Bull Market: A period of rising stock prices.
Stock Market Index: A benchmark used to describe the stock market or a specific portion. It’s also used by investors and investment managers to compare investment returns. A portfolio of an investor’s actively traded stocks that returns 10%, for example, will have underperformed if an index returned 12%. Indexes include the S&P500 in the US and the S&P/TSX in Canada.
Initial Public Offering (IPO): The first time a company issues shares on an exchange for sale to the public.
Stock Symbol: A one to four character alphabetic abbreviation that represents a company on a stock exchange. For example, Apple’s stock symbol is APPL.
Earnings per share (EPS): The company’s profit divided by the average number of shares in the market. This is an indicator of a company’s profitability.
Price/Earnings Ratio (P/E Ratio): The stock price divided by a company’s earning per share (EPS). An indicator of demand, the P/E ratio determines the price an investor will pay to receive one dollar of the company’s earnings.
Dividend: A portion of a company’s earnings paid quarterly or annually to people that own the company’s stock. Dividends are not guaranteed even if they’ve been paid in that past.

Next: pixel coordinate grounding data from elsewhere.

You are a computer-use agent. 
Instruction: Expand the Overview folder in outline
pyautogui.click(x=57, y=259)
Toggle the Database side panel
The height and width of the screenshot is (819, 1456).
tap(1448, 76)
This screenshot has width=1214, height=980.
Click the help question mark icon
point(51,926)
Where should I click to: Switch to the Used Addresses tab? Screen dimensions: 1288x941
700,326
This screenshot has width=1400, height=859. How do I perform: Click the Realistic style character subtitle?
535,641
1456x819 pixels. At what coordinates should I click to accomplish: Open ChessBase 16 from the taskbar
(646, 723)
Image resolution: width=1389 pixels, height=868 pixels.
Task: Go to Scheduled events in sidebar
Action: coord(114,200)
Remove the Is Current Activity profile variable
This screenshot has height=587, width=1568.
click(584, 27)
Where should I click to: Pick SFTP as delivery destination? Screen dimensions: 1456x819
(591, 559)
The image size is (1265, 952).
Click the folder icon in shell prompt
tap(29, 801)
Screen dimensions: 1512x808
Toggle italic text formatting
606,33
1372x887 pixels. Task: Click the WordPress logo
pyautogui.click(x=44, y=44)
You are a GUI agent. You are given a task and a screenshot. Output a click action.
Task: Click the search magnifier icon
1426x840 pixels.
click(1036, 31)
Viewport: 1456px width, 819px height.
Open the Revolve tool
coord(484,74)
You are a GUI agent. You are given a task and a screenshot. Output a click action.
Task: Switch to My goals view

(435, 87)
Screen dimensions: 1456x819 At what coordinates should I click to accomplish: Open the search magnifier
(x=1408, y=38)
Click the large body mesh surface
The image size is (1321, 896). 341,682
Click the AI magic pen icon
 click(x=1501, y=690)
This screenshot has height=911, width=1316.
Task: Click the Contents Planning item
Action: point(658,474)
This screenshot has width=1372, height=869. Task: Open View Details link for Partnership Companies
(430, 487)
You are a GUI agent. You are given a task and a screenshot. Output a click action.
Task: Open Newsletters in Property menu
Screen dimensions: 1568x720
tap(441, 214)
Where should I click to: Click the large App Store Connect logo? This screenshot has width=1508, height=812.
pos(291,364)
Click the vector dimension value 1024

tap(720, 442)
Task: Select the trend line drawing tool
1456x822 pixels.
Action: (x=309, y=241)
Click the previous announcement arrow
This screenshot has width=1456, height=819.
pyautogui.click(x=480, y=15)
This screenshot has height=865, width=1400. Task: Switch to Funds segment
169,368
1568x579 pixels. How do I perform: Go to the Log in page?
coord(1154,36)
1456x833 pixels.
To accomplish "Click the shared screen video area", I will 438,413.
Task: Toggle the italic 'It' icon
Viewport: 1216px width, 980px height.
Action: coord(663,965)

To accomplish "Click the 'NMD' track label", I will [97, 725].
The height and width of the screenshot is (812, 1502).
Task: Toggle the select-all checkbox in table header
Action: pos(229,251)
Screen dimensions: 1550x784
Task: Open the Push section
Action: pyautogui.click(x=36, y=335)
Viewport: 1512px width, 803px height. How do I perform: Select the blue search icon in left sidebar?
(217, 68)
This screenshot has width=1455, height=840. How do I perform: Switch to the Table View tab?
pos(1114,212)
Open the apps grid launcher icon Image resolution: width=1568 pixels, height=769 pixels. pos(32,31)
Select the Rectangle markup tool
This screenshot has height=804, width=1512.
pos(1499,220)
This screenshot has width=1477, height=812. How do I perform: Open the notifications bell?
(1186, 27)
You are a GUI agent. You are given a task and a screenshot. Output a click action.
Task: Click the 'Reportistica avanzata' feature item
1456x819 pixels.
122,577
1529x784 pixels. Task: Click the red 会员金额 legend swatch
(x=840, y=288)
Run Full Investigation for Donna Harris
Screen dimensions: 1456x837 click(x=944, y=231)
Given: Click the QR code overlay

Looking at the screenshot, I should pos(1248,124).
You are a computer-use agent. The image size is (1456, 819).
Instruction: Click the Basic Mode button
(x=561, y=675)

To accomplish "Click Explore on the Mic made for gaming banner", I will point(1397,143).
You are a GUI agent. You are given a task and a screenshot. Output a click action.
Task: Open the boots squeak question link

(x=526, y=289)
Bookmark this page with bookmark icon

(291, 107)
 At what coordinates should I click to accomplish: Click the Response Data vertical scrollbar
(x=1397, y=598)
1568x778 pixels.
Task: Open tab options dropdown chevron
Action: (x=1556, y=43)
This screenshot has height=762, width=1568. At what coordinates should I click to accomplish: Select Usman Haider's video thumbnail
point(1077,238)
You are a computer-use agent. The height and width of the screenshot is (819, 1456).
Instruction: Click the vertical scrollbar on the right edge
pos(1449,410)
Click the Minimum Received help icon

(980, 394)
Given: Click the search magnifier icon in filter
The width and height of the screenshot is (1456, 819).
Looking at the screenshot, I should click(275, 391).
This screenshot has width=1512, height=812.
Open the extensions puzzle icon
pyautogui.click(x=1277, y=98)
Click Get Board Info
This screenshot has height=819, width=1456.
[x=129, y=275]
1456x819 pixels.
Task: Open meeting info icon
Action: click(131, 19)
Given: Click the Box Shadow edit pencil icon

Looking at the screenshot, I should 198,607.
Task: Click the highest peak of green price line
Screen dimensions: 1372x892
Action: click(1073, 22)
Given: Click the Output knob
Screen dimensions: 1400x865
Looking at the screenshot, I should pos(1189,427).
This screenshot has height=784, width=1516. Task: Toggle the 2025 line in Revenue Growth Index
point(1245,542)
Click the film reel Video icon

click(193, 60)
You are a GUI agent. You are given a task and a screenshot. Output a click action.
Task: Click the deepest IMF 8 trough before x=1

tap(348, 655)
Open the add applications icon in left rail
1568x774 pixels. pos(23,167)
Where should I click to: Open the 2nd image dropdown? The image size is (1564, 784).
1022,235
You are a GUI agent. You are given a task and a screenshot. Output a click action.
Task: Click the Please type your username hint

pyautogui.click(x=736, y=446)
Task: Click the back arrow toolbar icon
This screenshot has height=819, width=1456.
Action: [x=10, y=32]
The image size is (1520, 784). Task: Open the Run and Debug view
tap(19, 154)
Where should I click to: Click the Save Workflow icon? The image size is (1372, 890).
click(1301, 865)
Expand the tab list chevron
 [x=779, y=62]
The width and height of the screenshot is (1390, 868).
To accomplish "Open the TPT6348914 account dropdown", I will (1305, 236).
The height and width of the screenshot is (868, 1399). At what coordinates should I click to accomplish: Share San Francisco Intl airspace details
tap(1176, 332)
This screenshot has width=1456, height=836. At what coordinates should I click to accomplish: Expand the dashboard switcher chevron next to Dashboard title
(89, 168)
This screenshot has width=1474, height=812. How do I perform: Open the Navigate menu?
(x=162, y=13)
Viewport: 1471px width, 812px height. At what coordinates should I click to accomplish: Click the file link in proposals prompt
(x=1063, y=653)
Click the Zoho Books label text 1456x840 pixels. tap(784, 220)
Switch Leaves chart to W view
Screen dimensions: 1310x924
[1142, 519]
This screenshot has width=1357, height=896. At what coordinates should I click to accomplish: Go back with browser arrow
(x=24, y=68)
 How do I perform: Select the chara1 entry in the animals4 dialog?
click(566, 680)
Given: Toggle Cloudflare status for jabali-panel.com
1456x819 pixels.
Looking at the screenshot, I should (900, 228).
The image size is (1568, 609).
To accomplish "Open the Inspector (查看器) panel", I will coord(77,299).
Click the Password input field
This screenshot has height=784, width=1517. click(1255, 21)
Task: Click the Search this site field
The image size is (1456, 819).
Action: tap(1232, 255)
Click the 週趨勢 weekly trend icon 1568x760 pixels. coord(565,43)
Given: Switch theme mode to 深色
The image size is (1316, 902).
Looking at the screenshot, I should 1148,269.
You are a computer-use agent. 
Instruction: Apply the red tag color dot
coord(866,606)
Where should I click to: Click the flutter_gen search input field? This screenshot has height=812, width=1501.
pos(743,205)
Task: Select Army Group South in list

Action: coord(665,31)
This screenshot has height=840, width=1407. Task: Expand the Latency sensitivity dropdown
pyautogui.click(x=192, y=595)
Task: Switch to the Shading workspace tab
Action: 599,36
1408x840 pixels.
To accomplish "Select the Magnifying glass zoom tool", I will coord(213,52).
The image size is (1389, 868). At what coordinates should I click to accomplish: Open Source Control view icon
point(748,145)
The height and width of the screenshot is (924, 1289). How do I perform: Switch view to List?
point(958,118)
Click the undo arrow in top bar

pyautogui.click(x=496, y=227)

Bid Price: The price that a buyer is willing to pay for a share.
Ask Price: The price that a seller will accept for a share.
Bid/Ask Spread: The difference between the lowest ask price and the highest bid price.
Market Order: A buy or sell request to get carried out right away at the present market value. Provided that there are ready sellers as well as buyers, market orders are usually completed.
Limit Order: A request to sell or buy a stock at a specific rate, or perhaps much better, but is not always guaranteed to be executed. A sell limit order may solely be fulfilled at the limit price or higher, and a buy limit order may strictly be performed at the limit price or less.
Stop-Loss Order: As soon as the stock reaches a specific price, a stop-loss order can be placed with a broker to sell or buy. A stop-loss order is typically meant to restrict an investor’s loss on a stock position.
Stop-Limit Order: A stop-limit order can be fulfilled at a defined price, or higher, right after a provided stop price has been achieved. As soon as the stop price is met, the stop-limit order ends up being a limit order to sell or buy at the limit price (or higher).
Margin: Buying on margin is the act of obtaining cash to purchase securities. The margin is the cash borrowed from a brokerage firm to purchase a financial investment. It’s the difference between the overall value of securities kept in an investor’s account and the loan amount from the broker. It’s considered high-risk because the person is buying investments with money they don’t have, and it’s definitely not a strategy that should be used by beginners.